Exercise directions: Copy out every line of the records below, word for word.

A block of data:
====

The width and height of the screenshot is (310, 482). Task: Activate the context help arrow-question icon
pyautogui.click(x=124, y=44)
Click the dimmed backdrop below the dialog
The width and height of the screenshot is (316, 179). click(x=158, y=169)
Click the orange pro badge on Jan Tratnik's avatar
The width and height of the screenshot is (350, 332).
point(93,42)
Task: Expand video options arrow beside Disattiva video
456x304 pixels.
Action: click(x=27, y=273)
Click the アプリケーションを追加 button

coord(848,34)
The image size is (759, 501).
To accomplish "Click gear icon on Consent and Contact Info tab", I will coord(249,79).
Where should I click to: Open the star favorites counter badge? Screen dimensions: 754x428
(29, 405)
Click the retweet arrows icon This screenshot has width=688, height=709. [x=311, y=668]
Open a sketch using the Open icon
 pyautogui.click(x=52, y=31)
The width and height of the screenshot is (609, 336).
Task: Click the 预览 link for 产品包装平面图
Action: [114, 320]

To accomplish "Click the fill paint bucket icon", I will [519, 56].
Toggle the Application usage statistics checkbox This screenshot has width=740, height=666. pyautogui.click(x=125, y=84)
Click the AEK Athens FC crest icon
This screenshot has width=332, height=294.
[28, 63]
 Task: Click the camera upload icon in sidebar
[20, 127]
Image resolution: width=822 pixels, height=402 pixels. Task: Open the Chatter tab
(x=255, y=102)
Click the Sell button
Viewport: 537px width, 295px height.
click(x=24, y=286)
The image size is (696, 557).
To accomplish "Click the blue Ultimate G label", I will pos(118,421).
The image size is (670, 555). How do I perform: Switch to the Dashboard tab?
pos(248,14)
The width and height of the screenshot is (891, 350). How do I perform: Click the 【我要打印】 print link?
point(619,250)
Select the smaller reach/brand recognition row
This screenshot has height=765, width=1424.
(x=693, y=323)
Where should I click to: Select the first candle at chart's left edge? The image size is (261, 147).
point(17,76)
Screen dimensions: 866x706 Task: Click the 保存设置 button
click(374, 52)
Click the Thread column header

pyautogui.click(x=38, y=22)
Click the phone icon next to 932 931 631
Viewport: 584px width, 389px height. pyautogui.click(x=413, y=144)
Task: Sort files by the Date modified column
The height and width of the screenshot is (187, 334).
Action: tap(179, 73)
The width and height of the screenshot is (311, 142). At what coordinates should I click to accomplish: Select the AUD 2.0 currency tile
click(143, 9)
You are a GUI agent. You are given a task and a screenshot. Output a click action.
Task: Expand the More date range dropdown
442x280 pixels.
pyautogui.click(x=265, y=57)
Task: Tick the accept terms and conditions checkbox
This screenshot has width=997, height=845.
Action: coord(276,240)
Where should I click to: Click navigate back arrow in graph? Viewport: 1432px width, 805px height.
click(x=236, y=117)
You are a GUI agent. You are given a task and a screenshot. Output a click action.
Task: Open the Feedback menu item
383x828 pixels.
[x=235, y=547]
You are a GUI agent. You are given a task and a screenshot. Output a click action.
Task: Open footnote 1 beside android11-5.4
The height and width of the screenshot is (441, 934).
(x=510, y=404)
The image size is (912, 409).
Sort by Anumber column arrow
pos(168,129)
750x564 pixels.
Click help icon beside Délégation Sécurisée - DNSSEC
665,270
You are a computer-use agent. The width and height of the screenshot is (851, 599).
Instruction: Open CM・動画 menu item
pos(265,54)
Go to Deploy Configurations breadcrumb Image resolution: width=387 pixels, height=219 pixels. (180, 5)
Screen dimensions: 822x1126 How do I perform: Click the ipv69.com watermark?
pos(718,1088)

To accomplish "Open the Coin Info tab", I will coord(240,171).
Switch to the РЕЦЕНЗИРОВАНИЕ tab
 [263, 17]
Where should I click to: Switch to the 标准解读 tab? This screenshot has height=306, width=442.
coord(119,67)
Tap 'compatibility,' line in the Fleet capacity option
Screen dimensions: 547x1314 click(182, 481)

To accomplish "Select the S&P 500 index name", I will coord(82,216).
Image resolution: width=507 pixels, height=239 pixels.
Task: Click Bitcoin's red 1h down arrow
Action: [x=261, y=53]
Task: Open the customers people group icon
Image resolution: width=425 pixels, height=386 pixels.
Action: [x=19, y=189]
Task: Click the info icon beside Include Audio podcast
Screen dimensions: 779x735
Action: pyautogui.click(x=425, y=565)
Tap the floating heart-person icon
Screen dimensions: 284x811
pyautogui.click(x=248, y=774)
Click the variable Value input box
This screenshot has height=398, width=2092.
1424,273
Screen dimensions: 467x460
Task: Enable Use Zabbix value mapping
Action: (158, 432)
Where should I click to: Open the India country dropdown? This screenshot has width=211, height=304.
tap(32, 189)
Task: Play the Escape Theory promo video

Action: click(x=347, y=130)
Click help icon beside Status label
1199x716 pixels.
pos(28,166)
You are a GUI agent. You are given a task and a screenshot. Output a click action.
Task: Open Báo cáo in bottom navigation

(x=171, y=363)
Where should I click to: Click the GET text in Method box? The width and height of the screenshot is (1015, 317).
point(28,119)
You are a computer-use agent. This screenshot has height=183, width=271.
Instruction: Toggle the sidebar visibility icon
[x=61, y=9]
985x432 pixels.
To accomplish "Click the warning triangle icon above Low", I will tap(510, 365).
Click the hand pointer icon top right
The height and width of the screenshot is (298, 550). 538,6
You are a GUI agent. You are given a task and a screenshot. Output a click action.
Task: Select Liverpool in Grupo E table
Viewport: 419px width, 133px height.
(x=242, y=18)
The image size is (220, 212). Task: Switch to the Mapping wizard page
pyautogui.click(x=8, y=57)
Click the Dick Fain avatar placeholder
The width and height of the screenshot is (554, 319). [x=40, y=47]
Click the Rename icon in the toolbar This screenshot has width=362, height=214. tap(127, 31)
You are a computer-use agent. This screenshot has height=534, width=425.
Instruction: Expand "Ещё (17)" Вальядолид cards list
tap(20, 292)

====

Solution to this task:
The width and height of the screenshot is (310, 482). Task: Activate the context help arrow-question icon
pyautogui.click(x=124, y=44)
Click the dimmed backdrop below the dialog
The width and height of the screenshot is (316, 179). click(x=158, y=169)
Click the orange pro badge on Jan Tratnik's avatar
The width and height of the screenshot is (350, 332).
point(93,42)
Task: Expand video options arrow beside Disattiva video
456x304 pixels.
Action: click(x=27, y=273)
Click the アプリケーションを追加 button

coord(848,34)
The image size is (759, 501).
To accomplish "Click gear icon on Consent and Contact Info tab", I will coord(249,79).
Where should I click to: Open the star favorites counter badge? Screen dimensions: 754x428
(29, 405)
Click the retweet arrows icon This screenshot has width=688, height=709. [x=311, y=668]
Open a sketch using the Open icon
 pyautogui.click(x=52, y=31)
The width and height of the screenshot is (609, 336).
Task: Click the 预览 link for 产品包装平面图
Action: [114, 320]

To accomplish "Click the fill paint bucket icon", I will [519, 56].
Toggle the Application usage statistics checkbox This screenshot has width=740, height=666. pyautogui.click(x=125, y=84)
Click the AEK Athens FC crest icon
This screenshot has width=332, height=294.
[28, 63]
 Task: Click the camera upload icon in sidebar
[20, 127]
Image resolution: width=822 pixels, height=402 pixels. Task: Open the Chatter tab
(x=255, y=102)
Click the Sell button
Viewport: 537px width, 295px height.
click(x=24, y=286)
The image size is (696, 557).
To accomplish "Click the blue Ultimate G label", I will pos(118,421).
The image size is (670, 555). How do I perform: Switch to the Dashboard tab?
pos(248,14)
The width and height of the screenshot is (891, 350). How do I perform: Click the 【我要打印】 print link?
point(619,250)
Select the smaller reach/brand recognition row
This screenshot has height=765, width=1424.
(x=693, y=323)
Where should I click to: Select the first candle at chart's left edge? The image size is (261, 147).
point(17,76)
Screen dimensions: 866x706 Task: Click the 保存设置 button
click(374, 52)
Click the Thread column header

pyautogui.click(x=38, y=22)
Click the phone icon next to 932 931 631
Viewport: 584px width, 389px height. pyautogui.click(x=413, y=144)
Task: Sort files by the Date modified column
The height and width of the screenshot is (187, 334).
Action: tap(179, 73)
The width and height of the screenshot is (311, 142). At what coordinates should I click to accomplish: Select the AUD 2.0 currency tile
click(143, 9)
You are a GUI agent. You are given a task and a screenshot. Output a click action.
Task: Expand the More date range dropdown
442x280 pixels.
pyautogui.click(x=265, y=57)
Task: Tick the accept terms and conditions checkbox
This screenshot has width=997, height=845.
Action: coord(276,240)
Where should I click to: Click navigate back arrow in graph? Viewport: 1432px width, 805px height.
click(x=236, y=117)
You are a GUI agent. You are given a task and a screenshot. Output a click action.
Task: Open the Feedback menu item
383x828 pixels.
[x=235, y=547]
You are a GUI agent. You are given a task and a screenshot. Output a click action.
Task: Open footnote 1 beside android11-5.4
The height and width of the screenshot is (441, 934).
(x=510, y=404)
The image size is (912, 409).
Sort by Anumber column arrow
pos(168,129)
750x564 pixels.
Click help icon beside Délégation Sécurisée - DNSSEC
665,270
You are a computer-use agent. The width and height of the screenshot is (851, 599).
Instruction: Open CM・動画 menu item
pos(265,54)
Go to Deploy Configurations breadcrumb Image resolution: width=387 pixels, height=219 pixels. (180, 5)
Screen dimensions: 822x1126 How do I perform: Click the ipv69.com watermark?
pos(718,1088)

To accomplish "Open the Coin Info tab", I will coord(240,171).
Switch to the РЕЦЕНЗИРОВАНИЕ tab
 [263, 17]
Where should I click to: Switch to the 标准解读 tab? This screenshot has height=306, width=442.
coord(119,67)
Tap 'compatibility,' line in the Fleet capacity option
Screen dimensions: 547x1314 click(182, 481)

To accomplish "Select the S&P 500 index name", I will coord(82,216).
Image resolution: width=507 pixels, height=239 pixels.
Task: Click Bitcoin's red 1h down arrow
Action: [x=261, y=53]
Task: Open the customers people group icon
Image resolution: width=425 pixels, height=386 pixels.
Action: [x=19, y=189]
Task: Click the info icon beside Include Audio podcast
Screen dimensions: 779x735
Action: pyautogui.click(x=425, y=565)
Tap the floating heart-person icon
Screen dimensions: 284x811
pyautogui.click(x=248, y=774)
Click the variable Value input box
This screenshot has height=398, width=2092.
1424,273
Screen dimensions: 467x460
Task: Enable Use Zabbix value mapping
Action: (158, 432)
Where should I click to: Open the India country dropdown? This screenshot has width=211, height=304.
tap(32, 189)
Task: Play the Escape Theory promo video

Action: click(x=347, y=130)
Click help icon beside Status label
1199x716 pixels.
pos(28,166)
You are a GUI agent. You are given a task and a screenshot. Output a click action.
Task: Open Báo cáo in bottom navigation

(x=171, y=363)
Where should I click to: Click the GET text in Method box? The width and height of the screenshot is (1015, 317).
point(28,119)
You are a computer-use agent. This screenshot has height=183, width=271.
Instruction: Toggle the sidebar visibility icon
[x=61, y=9]
985x432 pixels.
To accomplish "Click the warning triangle icon above Low", I will tap(510, 365).
Click the hand pointer icon top right
The height and width of the screenshot is (298, 550). 538,6
You are a GUI agent. You are given a task and a screenshot. Output a click action.
Task: Select Liverpool in Grupo E table
Viewport: 419px width, 133px height.
(x=242, y=18)
The image size is (220, 212). Task: Switch to the Mapping wizard page
pyautogui.click(x=8, y=57)
Click the Dick Fain avatar placeholder
The width and height of the screenshot is (554, 319). [x=40, y=47]
Click the Rename icon in the toolbar This screenshot has width=362, height=214. tap(127, 31)
You are a computer-use agent. This screenshot has height=534, width=425.
Instruction: Expand "Ещё (17)" Вальядолид cards list
tap(20, 292)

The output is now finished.